In the material below, pictures must be dropped. Repeat exactly, and only, the lines from the line with "Instruction: Reply to" to the line with "This screenshot has width=812, height=526.", both ends included.

--- EXERCISE MATERIALS Enclosed Below ---

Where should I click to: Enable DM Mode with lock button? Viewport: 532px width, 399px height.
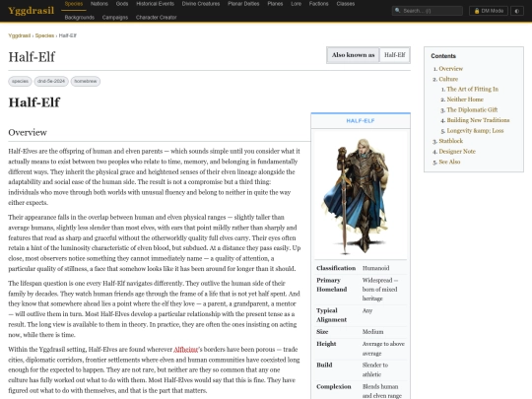[x=489, y=11]
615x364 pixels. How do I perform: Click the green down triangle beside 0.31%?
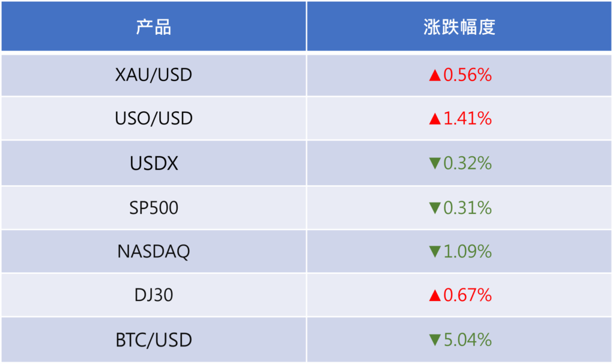[435, 208]
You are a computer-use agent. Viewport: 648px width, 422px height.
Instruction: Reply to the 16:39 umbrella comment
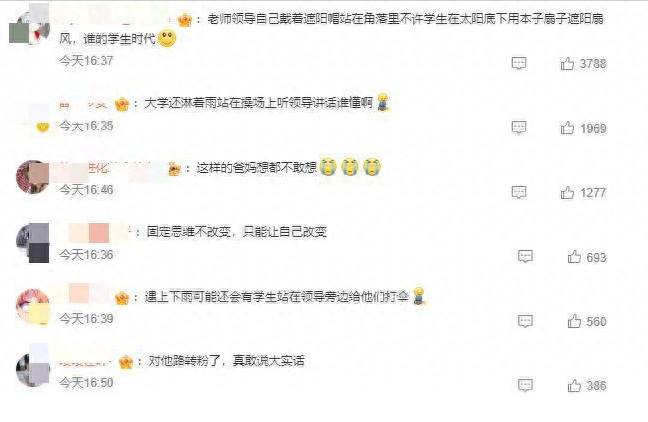[525, 321]
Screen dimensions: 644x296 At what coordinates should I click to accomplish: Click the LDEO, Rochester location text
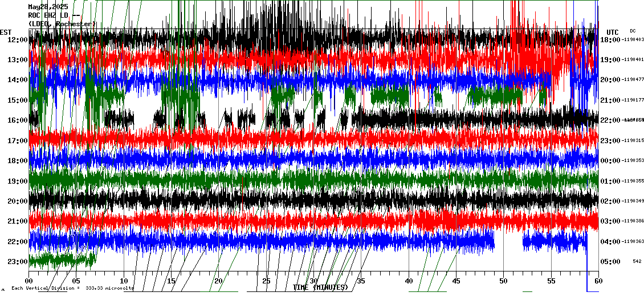pyautogui.click(x=62, y=23)
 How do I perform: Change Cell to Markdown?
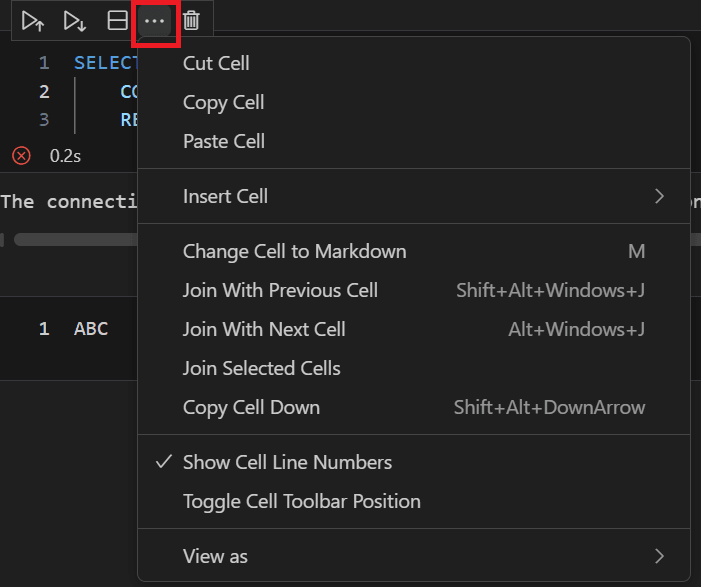tap(294, 251)
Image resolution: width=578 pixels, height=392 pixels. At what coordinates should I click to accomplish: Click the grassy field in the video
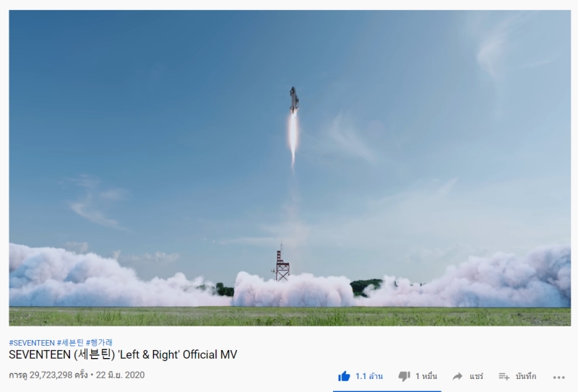point(290,316)
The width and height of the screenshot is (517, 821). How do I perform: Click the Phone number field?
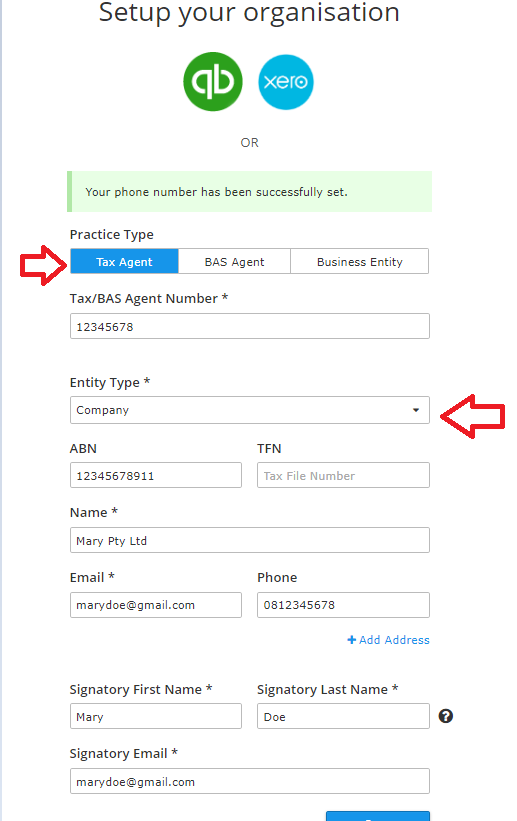344,605
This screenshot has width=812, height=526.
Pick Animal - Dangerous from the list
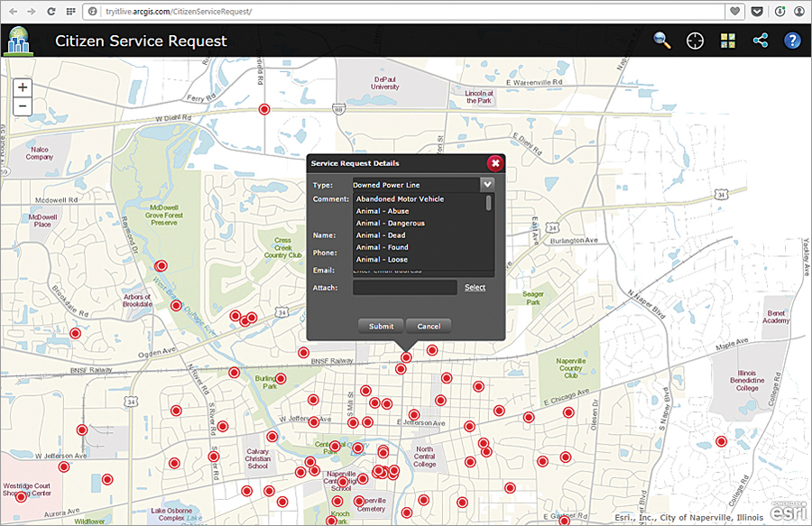390,223

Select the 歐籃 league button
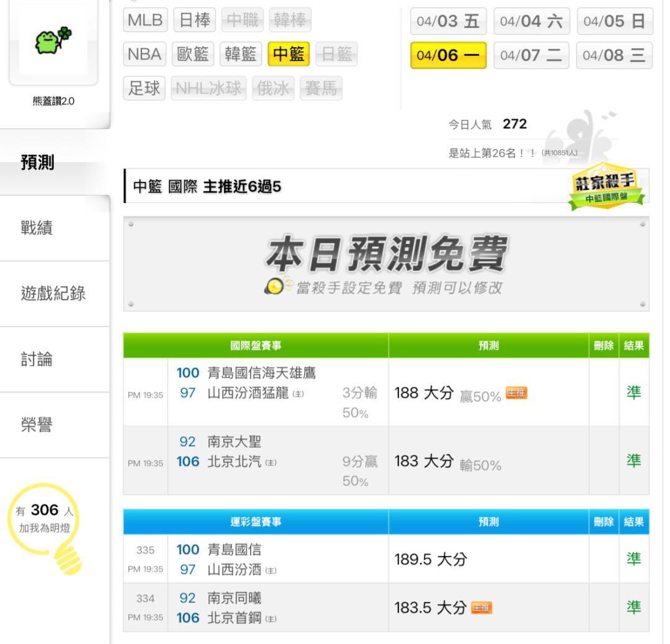point(193,54)
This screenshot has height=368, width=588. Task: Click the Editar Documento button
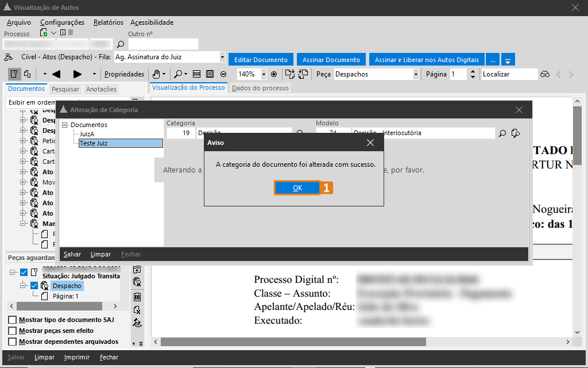click(261, 60)
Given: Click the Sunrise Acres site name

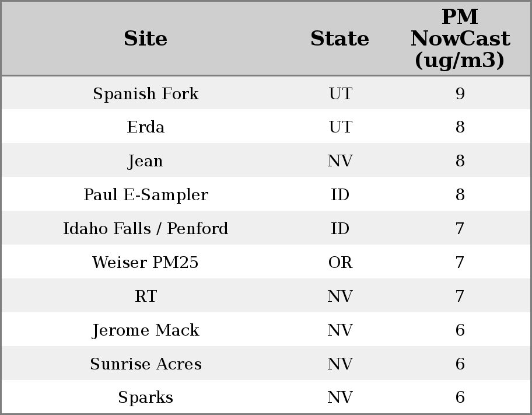Looking at the screenshot, I should 145,364.
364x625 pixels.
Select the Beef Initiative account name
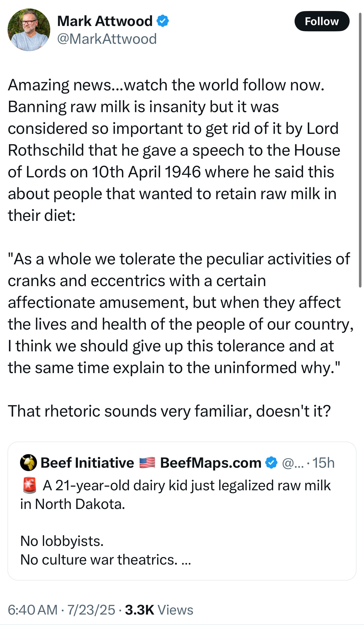(x=87, y=463)
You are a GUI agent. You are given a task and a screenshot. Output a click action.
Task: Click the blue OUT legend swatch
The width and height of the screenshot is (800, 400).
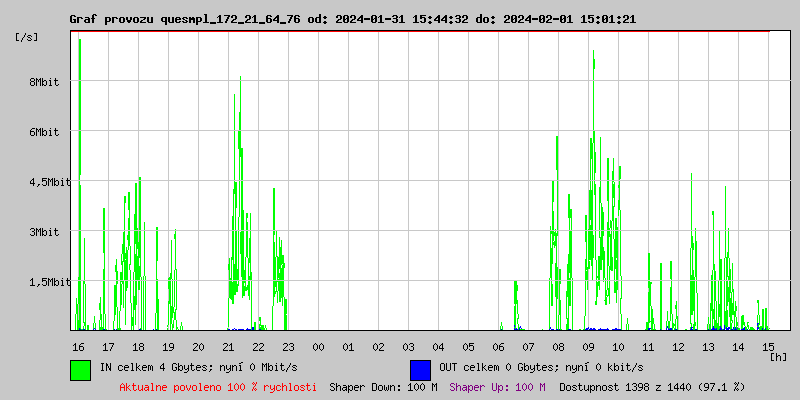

--- End of Enclosed EXERCISE MATERIALS ---

* [TASK RESULT]
Instruction: Reply to the 16:39 umbrella comment
[525, 321]
Screen dimensions: 644x296 At what coordinates should I click to accomplish: Click the LDEO, Rochester location text
pyautogui.click(x=62, y=23)
 How do I perform: Change Cell to Markdown?
tap(294, 251)
Image resolution: width=578 pixels, height=392 pixels. At what coordinates should I click to accomplish: Click the grassy field in the video
point(290,316)
The width and height of the screenshot is (517, 821). How do I perform: Click the Phone number field?
344,605
This screenshot has width=812, height=526.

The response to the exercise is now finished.